First, my dear Chief KM, you must know how very honored I am that you would seek my comments. I will proceed.
While my innermost being does not rest easy that I would dare to register the least disagreement with the esteemed Usurper KM, I find myself unable to disregard my duty to checker aficionados everywhere and therefore am compelled to explain my inability to agree (but, indeed, disagreeing only in part)with the conclusions of the analysis contained in footnote A. While I do acknowledge the veracity of the major thrust of footnote A, to-wit, that white's line of attack is somewhat stilted, Usurper KM's continued assessment of what is hot and what is not--I most respectfully submit and urge your patient indulgence in doing so--is flawed in that the variation played by J. Beam against Lord Dinglehoff in their match of 1837 has not been properly considered.

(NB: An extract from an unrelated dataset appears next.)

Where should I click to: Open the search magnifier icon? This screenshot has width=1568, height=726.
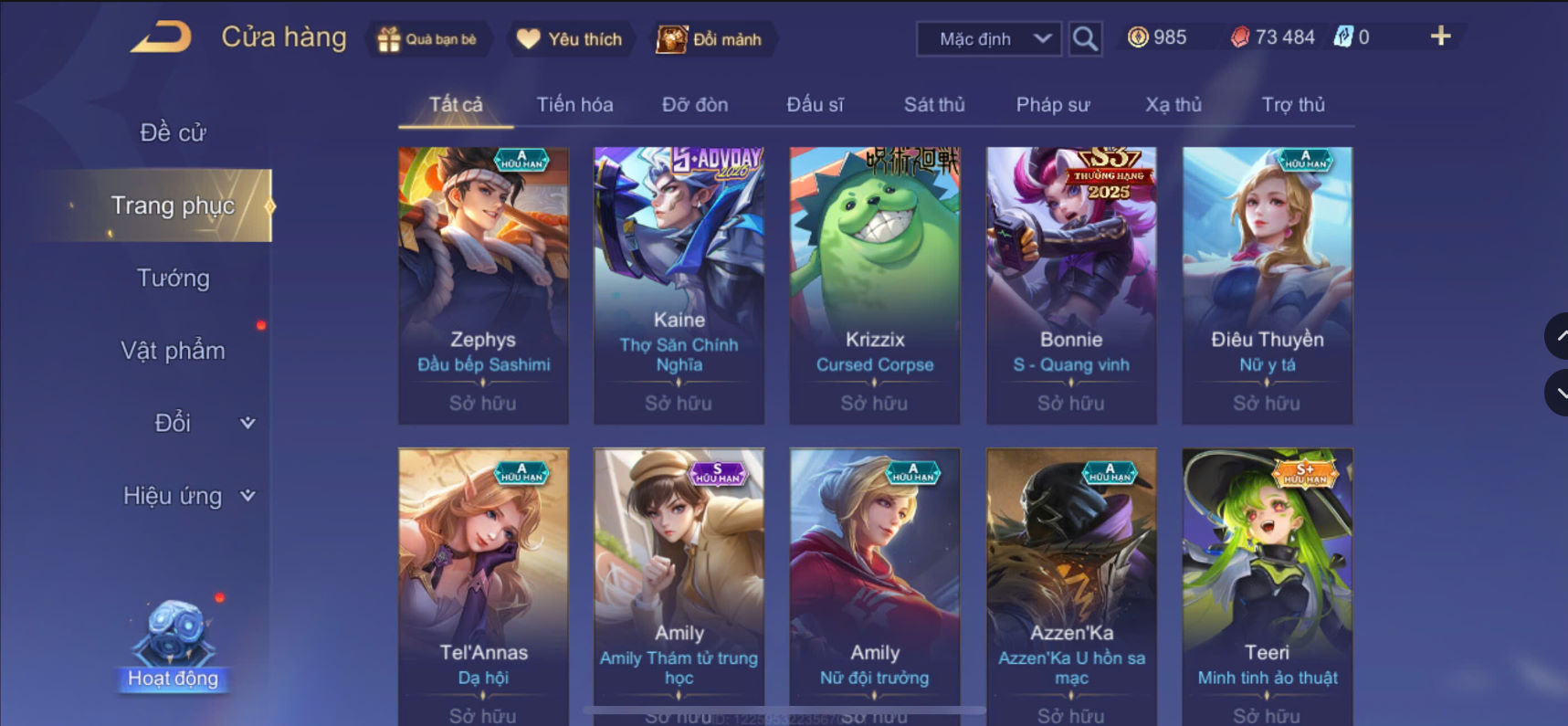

Using your modern terms, surely, Usurper KM, you must acknowledge just how hot the variation really is! The now famous and aptly named "Duckwalk Tease" variation with its lengthy volumes of analytical annotations presents to the uninitiated player a most unusual and even bewildering formation with its waddling progress of pieces. (Because of the already lengthy annotations I trust you will all forgive me for omitting setting them forth once again.) The very name of the variation, of course, is derived from the duckwalk-like vacillations seen in the paths of the advancing checker pieces. Make no mistake, unorthodoxed though the variation may be when superficially perceived, one who has never encountered the play of this deceptive variation would find its lines so alluring and seductively attractive and temptingly vulnerable that such a one is often in fact teased into abandonment of all fundamental truths of right and wrong checker moves. The unwary and foolish one ultimately is forced to confront the intolerable situation of being irredeemably and irrevocably entangled in the tenacious tentacles of defeat.

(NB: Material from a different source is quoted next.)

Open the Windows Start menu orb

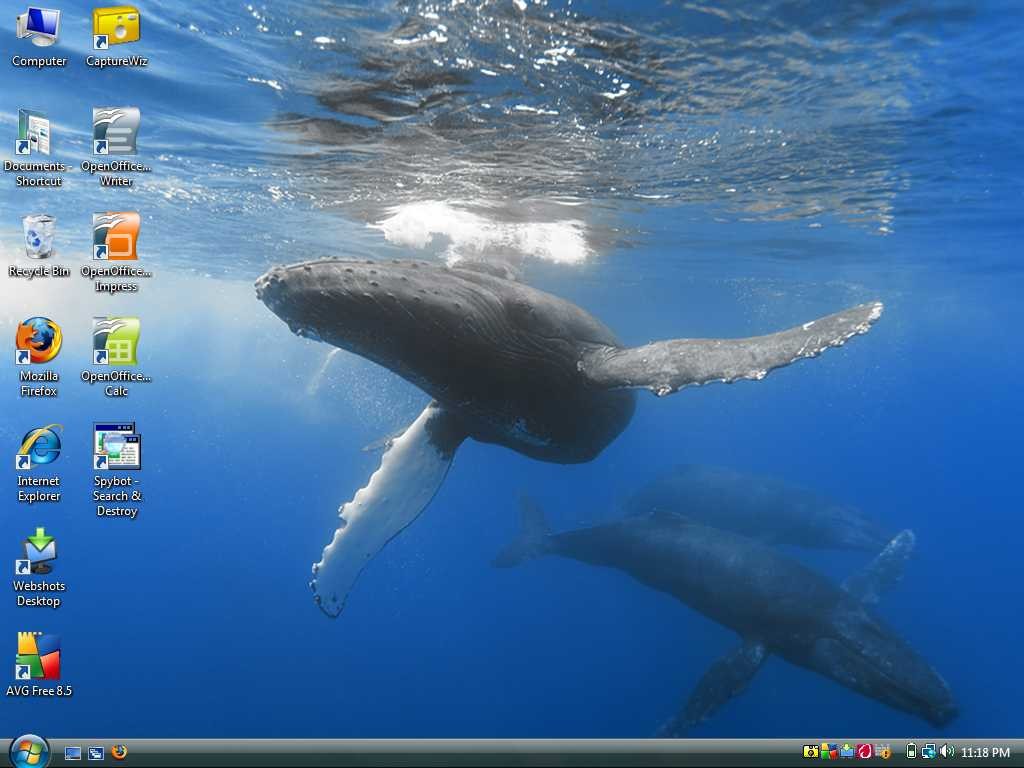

One interesting side note for those of you alert to the origins and nuances of language words and phrases: Lord Dinglehoff was said to have been so humiliated upon his inglorious defeat that he, without intent or forethought, did respond to his lingering depression generated by his disasterous loss in such a way as to give rise to a descriptive maxim that is forever engrained into English language usage. Even to this present age we too often hear of those who are intoxicated to an extreme and outrageous degree referred to as being "drunk as a Lord". (Of course, as you might know the phrase was shortened with the passage of time and the name 'Dinglehoff' was omitted from common utterances. You will hear the name used now only upon the most formal and sophisticated occasions.)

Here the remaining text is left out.